In the data below, which lines contain "from"? List them by copying each one.
[[ DATASET ENTRIES, beginning ]]
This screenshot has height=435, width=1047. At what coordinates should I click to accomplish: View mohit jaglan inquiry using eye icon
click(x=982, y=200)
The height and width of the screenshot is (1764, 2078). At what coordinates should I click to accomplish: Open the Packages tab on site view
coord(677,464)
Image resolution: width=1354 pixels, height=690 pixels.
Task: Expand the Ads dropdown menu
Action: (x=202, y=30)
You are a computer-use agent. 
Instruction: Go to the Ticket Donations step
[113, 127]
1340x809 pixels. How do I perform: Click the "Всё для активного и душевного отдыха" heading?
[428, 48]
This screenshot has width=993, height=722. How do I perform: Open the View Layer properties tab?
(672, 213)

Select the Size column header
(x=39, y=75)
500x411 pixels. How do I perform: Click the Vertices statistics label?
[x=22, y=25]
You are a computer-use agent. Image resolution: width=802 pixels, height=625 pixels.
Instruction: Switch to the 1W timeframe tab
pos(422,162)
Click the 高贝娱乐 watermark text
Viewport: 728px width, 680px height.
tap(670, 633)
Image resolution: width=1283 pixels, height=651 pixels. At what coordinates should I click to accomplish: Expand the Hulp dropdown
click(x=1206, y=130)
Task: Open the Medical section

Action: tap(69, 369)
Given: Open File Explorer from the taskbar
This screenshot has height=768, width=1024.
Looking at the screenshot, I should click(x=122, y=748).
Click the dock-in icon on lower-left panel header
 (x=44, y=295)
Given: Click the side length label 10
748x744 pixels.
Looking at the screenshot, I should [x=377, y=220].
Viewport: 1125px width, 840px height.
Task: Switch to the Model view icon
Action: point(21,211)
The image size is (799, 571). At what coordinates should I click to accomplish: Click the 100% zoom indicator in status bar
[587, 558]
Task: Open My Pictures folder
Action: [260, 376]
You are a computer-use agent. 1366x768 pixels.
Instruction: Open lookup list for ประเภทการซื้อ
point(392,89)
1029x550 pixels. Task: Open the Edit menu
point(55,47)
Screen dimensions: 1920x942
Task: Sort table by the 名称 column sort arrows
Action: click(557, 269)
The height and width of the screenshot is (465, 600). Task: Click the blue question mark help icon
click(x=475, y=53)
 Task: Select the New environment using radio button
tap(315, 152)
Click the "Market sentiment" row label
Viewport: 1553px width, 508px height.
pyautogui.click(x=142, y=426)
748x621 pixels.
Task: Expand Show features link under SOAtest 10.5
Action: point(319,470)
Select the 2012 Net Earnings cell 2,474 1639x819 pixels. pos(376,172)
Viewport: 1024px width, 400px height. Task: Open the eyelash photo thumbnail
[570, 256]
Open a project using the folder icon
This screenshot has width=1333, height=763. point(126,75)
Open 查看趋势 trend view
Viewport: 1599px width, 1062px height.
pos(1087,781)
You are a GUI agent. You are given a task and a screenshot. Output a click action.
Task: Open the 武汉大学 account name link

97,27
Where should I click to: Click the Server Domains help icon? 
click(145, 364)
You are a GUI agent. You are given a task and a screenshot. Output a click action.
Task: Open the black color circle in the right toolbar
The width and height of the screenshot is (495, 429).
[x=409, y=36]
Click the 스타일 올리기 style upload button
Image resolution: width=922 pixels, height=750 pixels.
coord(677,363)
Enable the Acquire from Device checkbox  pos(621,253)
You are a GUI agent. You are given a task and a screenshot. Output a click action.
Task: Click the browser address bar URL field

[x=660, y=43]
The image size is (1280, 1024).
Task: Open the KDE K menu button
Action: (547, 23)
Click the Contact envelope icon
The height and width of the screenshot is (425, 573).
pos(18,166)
[[ DATASET ENTRIES, end ]]
• **RESPONSE AREA**:
Given: Open File Explorer from the taskbar
Enable the Acquire from Device checkbox  pos(621,253)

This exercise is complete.